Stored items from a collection
%%

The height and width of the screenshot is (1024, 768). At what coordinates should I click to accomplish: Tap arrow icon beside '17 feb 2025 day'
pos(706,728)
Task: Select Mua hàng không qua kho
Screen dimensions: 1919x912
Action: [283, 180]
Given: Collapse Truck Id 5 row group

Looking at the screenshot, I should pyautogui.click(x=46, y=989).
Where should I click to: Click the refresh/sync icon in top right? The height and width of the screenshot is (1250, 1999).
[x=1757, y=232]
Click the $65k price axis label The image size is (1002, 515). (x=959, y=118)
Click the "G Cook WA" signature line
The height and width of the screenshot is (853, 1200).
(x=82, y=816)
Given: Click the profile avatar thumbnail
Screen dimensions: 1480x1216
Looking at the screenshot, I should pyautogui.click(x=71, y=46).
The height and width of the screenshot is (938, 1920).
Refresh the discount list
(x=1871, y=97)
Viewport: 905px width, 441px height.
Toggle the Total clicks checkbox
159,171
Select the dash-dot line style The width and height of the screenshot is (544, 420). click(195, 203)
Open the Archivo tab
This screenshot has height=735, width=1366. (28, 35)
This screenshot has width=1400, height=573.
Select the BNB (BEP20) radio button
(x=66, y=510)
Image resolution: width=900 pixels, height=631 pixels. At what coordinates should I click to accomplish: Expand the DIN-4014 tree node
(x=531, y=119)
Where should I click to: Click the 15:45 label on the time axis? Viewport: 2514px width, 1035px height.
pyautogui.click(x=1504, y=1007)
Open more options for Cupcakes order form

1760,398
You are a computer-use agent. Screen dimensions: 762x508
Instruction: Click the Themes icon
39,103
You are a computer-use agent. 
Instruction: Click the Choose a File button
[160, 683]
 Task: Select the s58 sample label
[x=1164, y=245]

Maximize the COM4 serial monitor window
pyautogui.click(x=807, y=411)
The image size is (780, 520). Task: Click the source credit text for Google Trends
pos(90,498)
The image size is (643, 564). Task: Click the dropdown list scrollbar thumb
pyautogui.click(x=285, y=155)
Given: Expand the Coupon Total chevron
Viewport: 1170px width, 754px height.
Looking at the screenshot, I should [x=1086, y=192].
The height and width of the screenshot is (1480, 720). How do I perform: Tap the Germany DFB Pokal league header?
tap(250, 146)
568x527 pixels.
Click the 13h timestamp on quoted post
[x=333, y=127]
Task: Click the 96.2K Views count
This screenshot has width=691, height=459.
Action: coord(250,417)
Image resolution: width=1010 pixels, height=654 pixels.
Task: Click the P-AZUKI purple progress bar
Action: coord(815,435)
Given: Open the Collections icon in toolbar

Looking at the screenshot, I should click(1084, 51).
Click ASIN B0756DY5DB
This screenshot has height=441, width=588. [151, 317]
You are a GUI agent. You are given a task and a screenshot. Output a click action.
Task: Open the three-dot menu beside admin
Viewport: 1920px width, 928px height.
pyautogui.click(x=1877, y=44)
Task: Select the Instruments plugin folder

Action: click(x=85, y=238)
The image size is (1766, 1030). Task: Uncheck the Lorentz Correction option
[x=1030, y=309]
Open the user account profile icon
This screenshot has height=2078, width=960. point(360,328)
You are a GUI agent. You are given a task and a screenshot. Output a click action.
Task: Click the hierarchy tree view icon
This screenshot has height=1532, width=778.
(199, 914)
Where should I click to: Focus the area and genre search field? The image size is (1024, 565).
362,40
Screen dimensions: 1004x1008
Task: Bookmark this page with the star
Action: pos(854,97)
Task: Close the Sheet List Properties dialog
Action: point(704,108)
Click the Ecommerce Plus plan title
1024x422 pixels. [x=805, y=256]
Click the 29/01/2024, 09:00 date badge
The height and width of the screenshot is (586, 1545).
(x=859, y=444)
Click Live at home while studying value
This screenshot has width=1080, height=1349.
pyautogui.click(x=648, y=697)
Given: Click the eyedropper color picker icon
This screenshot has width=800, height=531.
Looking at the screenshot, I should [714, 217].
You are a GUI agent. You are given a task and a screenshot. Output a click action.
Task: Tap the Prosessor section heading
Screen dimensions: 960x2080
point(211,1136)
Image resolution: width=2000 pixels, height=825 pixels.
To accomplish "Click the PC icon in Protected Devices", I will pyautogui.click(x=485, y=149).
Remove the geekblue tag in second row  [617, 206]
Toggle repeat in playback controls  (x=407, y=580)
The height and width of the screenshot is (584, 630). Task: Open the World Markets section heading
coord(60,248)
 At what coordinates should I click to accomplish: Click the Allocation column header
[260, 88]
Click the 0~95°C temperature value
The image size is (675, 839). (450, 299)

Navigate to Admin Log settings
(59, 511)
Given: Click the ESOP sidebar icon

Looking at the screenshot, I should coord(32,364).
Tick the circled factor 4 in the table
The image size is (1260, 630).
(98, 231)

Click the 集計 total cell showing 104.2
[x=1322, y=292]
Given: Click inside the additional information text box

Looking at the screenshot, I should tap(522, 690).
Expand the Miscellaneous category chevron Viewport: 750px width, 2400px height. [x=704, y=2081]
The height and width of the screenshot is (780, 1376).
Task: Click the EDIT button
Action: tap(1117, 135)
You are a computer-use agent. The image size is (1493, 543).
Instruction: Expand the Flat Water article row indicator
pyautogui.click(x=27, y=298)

%%

▶ **Task**:
Across the records above, show each line containing the word "computer".

▶ **Response to the task**:
You are a computer-use agent. Screen dimensions: 762x508
You are a computer-use agent. 
You are a computer-use agent. The image size is (1493, 543).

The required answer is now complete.